Kurdistan is a nation and proposed sovereign state in northern Iraq and Syria, northwestern Iran, and southeast Turkey in which Kurds are the majority ethnic population. Though an autonomous region exists in the Iraqi portion, an administrative region named Kurdistan exists in Iran and Kurdish fighters control most of the Syrian-Turkish border region in northeast Syria, there is no officially recognized fully independent Kurdish nation-state.
Kurds are themselves are Iranian people, related to the main Persian people, with nationalists claiming descent from various groups who had inhabited the area. The term "Kurd" itself only shows up with common usage starting in the Islamic period, with sporadic undefined uses dating to the 300's, and an organized Kurdish nationalist movement begins in the late 1800's in response to Ottoman centralization attempts and gained ground following the empire's collapse following World War I. Unlike the Turks (who speak a Turkic language) and the majority of the Syrian population (who speak Arabic, a Semitic language), the Kurds speak Kurdish languages, which form an Indo-European dialect continuum; they are part of the Iranian branch of the Indo-Aryan languages and thus related to Persian, somewhat more distantly related to Sanskrit, and loosely related to (among others) English, Russian, and Latin.
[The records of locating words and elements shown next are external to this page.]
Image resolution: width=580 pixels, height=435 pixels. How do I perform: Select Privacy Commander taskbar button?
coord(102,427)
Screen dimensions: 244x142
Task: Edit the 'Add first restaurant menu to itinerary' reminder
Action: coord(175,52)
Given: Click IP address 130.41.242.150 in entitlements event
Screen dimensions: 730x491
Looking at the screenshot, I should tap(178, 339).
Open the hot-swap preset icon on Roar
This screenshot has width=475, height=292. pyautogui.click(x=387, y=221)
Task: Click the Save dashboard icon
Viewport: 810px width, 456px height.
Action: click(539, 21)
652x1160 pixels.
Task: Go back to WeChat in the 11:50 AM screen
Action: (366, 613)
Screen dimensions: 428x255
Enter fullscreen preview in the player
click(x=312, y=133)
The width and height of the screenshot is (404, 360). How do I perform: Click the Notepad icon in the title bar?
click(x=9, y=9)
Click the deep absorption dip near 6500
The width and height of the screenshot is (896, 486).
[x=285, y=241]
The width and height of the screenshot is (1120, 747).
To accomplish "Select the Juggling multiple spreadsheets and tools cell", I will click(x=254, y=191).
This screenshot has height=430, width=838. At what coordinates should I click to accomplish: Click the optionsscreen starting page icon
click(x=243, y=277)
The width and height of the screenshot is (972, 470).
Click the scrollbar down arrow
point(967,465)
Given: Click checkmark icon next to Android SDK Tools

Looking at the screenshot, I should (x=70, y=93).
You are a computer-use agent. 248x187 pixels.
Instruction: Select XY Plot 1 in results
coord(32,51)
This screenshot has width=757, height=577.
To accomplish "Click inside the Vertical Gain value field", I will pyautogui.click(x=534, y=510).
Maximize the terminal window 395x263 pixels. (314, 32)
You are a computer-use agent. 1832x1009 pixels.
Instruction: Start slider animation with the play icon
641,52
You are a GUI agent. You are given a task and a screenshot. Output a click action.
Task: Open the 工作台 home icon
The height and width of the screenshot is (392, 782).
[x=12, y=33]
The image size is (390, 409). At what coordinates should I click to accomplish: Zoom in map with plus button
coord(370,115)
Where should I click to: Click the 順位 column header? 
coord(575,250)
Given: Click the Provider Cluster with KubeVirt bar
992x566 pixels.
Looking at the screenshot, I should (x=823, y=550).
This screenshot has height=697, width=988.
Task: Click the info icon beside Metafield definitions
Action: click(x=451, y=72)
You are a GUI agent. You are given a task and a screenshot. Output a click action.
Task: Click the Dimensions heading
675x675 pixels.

In the late 80's, as his war against Iran stalled, Saddam Hussein conducted a series of actions against Iraq's Kurdish population (amongst other non-Arab people) through the Halabja Chemical Attack and the Al-Anfal Campaign, in which over 100,000 Kurds were put in concentrations camps and killed through mass executions and other methods. Also, 4,000 villages, 1,754 schools, 270 hospitals, 2,450 mosques, and 27 churches were destroyed. If only Saddam's removal didn't go so badly.[citation needed]
Only 4 nations officially recognize this as an attempted genocide - Sweden, South Korea, Norway, and the UK.[1]
Due to Turkey's refusal to acknowledge the Kurds as a distinct ethnic group, there are few reliable statistics, but most estimates place Kurds between 25% and 30% of the population of Turkey.[2] Turkey has been in the middle of a slow assimilation of the Kurds for the past century or so. The Kurdish language has been banned in public at times, official records may only refer to the Kurds as "Mountain Turks", and hundreds of thousands of Kurds have been ethnically cleansed relocated.[citation needed] One of the most infamous cases of ethnic cleansing was the Dersim massacre which resulted in the death of 50,000 to 80,000 Kurds[3]; it is considered a genocide by Turkish scholar, İsmail Beşikçi. This has made Turkey somewhat unpopular among Kurds to say the least.
Leyla Zana, the first Kurdish woman elected to Turkey's parliament, spent 10 years in prison for "separatist speech". The speech that landed her in prison? She said, "I shall struggle so that the Kurdish and Turkish peoples may live together in a democratic framework."[4]
In 2013, the Syrian Kurdish Democratic Union Party (PYD) announced the end of Arab Ba'athist governance in northern Syrian Kurdish territories.[5] Over time, Kurds living in this area said they were their own autonomous region called Rojava (meaning 'west'). They formed their own effective military, called the YPG (meaning People's Protection Brigades).[6] As of 2015, it has 65,000 fighters[7], which have fought ISIS extensively for the past few years.
In September 2014, ISIS launched an offensive against the Kurds, attempting to eliminate them through a genocide.[8] ISIS advanced towards the border city of Kobanî and fought a 134-day battle with the YPG there. The Kurds were vastly outnumbered by ISIS by a 1-to-3 ratio. Despite their numerical advantage, ISIS lost more than 2,000 fighters and 18 tanks, while the defending forces lost only about 700 by the highest estimates. The defenders had the luck of being backed by constant close air support from US bombers, which by the end of the battle, totaled over 900 airstrikes, leveling half the city. ISIS has since been pushed out of the city and all of its hundreds of surrounding villages. Several other important towns that ISIS previously held, namely Tell Abyad, Suluk, Ayn Issa, Sarrin, Hishah, and Tishrin were also all liberated in the following year, dealing a strategic blow to ISIS and its ability to bus in fighters from Turkey use the Turkish border as a transit to recruit foreign fighters.[9]